### Task details:
Continue the forum thread about Octane 2 hardware schematics from its last line.

### Excerpt to read:
▶
SGI: Hardware

Octane 2 Hardware schematics and assembly drawings
hi All,
I am searching for Octane 2 Hardware schematics and assembly drawings but finding nothing so far on the web or Wikie. My first question is has this stuff ever been released.? If yes; a pointer to source please.

I need any information how the Octane 2 is put together. How the frame (main enclosure) electronics is hooked up details of any wiring loom, wiring diagrams, connector pin outs etc. The sort of thing required to trace signals with a DVM pin to pin (cold system) or with a scope or logic analyzer, classic hardware support gen.

I also need full hardware board gen such as any schematics, technical description etc of the IP30 processor tray (motherboard?) and the Vpro V10 and V12 graphics trays, not forgetting the SCSI back plane and X-Bow (version 1.4) (have I missed out anything from the list?)

Appreciate any help on this as still feeling my way into this Octane 2 box.

OBB

OldBlueBear wrote: I am searching for Octane 2 Hardware schematics
but finding nothing so far on the web

And don't you guess why?

OldBlueBear wrote: The sort of thing required to trace signals with a DVM pin to pin (cold system) or with a scope or logic analyzer, classic hardware support gen.

What is the purpose, btw?

OCTANE 3 4

uunix wrote: OCTANE 3 4

LOL

Which is supposed to be based on the last i9 by intel? (fresh news, it's now available)



In the meanwhile I am observing how damn complex (a professional EDA cad like) Altium goes when you design a motherboard. From my point of view, everything runs of out control as soon as you need more than six layers.

SGI-mobos have twelve levels.

So, even reverse engineering is not a piece of cake, and it is very time consuming. It's one of the reasons why we don't have hardware schematics and detailed documentation.

Are you kidding? Even most OSHW doesn't include all that.

Include what?
◀
### Given records:
▶
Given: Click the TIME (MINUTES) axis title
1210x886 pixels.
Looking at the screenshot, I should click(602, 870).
◀
▶
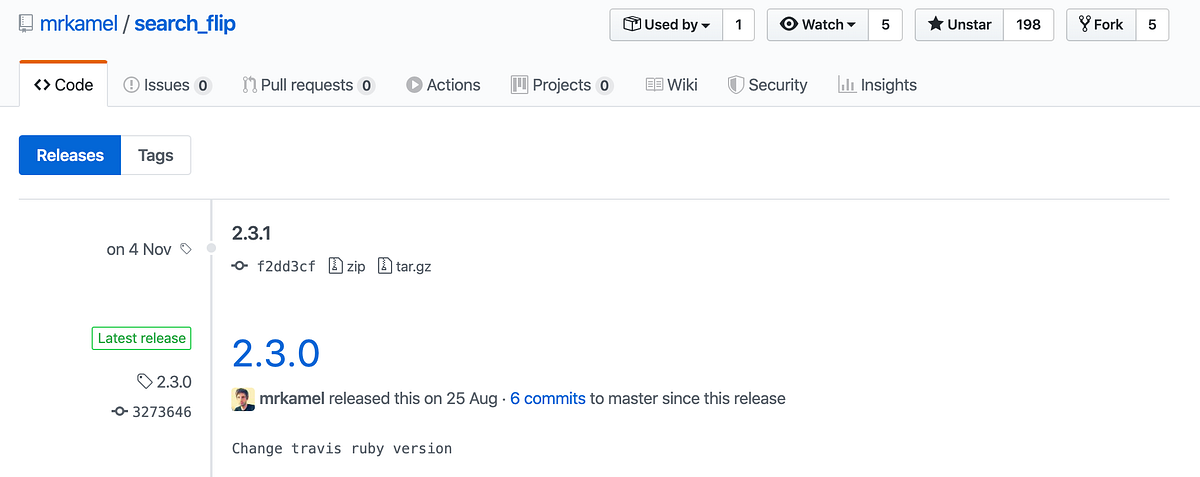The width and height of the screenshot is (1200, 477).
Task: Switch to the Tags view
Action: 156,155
◀
### Task answer:
I emailed a couple of guys who works for Apple-USA (found their email-addresses included within linux sources), asking them for a few hardware and firmware details on a more than *fifteen years old* laptop. Copyright usually expires after ten years, so my question was formally viable, indeed they replied ... that ... they can't reply on this kind of question, so you are all alone, flesh and bones, with what is included within (linux? open-)sources, and this is the only gift you will get from Apple.

SGI guys have never replied to my emails, I am still confident ... some day ... I will find something close to my door, like a message in the bottle, ground shipped to escape internal badass-cops controls.

So, back to Apple-story, I spent a couple of weeks, an hour per day, back from my job, to reverse the keyboard's map, the pad-chip and its protocol.

At the end, I throw my whole laptop away, as reversing such a things is destructive, but it's fine for me since I wanted to develop my own adapter.


Preliminary

Just to say - how long -, and - how much - effort you have to invest even in simple things

OK I asked and the reply is about what I expected - not out there. Thanks anyway for the feedback.
Why I would want it: well SGI stopped production in June 2004 of the Octane 2. So if you look at normal MTBF for it's sub-assemblies and their component parts. Bits are going to have started to fail after 14+ years even for the newest machine, last off the line. To keep it running over time you need this sort of information or you consign a perfectly good system to the scrap yard when the supply of replacement sub-assemblies dries up. With the right gen it should be possible but not easy to fault find to the component level with good documentation.
That was the reason I asked . The alternative is to run two identical systems and use the "good" machine as a part replacement for in depth documentation when the second machine goes down. OBB.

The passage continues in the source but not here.